Extracted data entries
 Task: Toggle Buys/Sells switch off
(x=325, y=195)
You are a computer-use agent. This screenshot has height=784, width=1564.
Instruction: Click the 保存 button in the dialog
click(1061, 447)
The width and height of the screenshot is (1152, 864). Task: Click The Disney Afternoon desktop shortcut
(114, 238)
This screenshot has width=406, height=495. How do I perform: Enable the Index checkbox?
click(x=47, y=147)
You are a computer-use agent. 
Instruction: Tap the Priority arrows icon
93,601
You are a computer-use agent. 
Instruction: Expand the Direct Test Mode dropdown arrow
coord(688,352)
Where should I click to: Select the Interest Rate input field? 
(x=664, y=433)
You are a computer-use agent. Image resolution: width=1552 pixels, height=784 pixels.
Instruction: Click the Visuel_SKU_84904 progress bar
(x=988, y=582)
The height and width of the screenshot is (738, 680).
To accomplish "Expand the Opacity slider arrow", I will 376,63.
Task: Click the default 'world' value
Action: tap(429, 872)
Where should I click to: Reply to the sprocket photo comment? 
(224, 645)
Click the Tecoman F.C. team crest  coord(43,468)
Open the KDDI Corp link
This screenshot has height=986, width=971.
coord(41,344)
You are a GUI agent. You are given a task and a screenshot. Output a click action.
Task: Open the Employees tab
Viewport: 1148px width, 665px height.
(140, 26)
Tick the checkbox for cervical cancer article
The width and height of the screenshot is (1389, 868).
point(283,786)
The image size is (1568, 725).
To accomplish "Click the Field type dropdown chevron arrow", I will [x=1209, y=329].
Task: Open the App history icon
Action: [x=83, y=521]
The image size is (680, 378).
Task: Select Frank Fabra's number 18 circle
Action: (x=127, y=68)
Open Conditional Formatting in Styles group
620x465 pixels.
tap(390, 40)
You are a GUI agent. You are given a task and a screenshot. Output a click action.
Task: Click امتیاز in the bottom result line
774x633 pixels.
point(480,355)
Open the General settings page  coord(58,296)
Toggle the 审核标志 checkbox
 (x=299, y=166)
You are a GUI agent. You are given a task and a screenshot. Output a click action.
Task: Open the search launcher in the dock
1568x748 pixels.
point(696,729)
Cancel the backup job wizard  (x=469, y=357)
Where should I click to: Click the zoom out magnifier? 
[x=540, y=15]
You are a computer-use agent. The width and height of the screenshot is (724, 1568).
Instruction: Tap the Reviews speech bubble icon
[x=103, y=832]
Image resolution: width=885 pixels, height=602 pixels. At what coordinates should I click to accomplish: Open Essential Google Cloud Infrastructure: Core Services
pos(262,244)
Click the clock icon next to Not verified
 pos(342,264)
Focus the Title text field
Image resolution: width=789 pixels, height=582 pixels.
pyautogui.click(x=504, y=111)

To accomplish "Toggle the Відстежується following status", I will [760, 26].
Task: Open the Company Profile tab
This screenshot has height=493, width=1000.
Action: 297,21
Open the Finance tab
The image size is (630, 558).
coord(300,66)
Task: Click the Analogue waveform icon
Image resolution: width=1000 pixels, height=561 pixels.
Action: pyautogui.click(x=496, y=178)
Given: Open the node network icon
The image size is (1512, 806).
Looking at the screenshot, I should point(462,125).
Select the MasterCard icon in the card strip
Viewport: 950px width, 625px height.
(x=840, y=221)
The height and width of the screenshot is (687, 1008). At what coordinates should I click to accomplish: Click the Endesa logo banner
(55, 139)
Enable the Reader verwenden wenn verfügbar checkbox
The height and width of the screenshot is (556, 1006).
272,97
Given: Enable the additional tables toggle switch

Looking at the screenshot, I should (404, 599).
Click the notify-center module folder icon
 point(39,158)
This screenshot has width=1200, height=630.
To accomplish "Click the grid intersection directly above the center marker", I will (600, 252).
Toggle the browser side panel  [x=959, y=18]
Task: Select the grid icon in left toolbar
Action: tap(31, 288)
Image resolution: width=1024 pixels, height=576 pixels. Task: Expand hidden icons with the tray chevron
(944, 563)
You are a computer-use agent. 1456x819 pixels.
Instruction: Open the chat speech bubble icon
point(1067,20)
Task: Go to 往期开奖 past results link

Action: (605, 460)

ABOUT THIS TASK - Could you copy every line from the records that mentions the word "computer"?

SOLUTION TO THIS EXERCISE -
You are a computer-use agent. This screenshot has height=784, width=1564.
You are a computer-use agent. 
You are a computer-use agent. 
You are a computer-use agent. Image resolution: width=1552 pixels, height=784 pixels.
You are a computer-use agent. The width and height of the screenshot is (724, 1568).
You are a computer-use agent. 1456x819 pixels.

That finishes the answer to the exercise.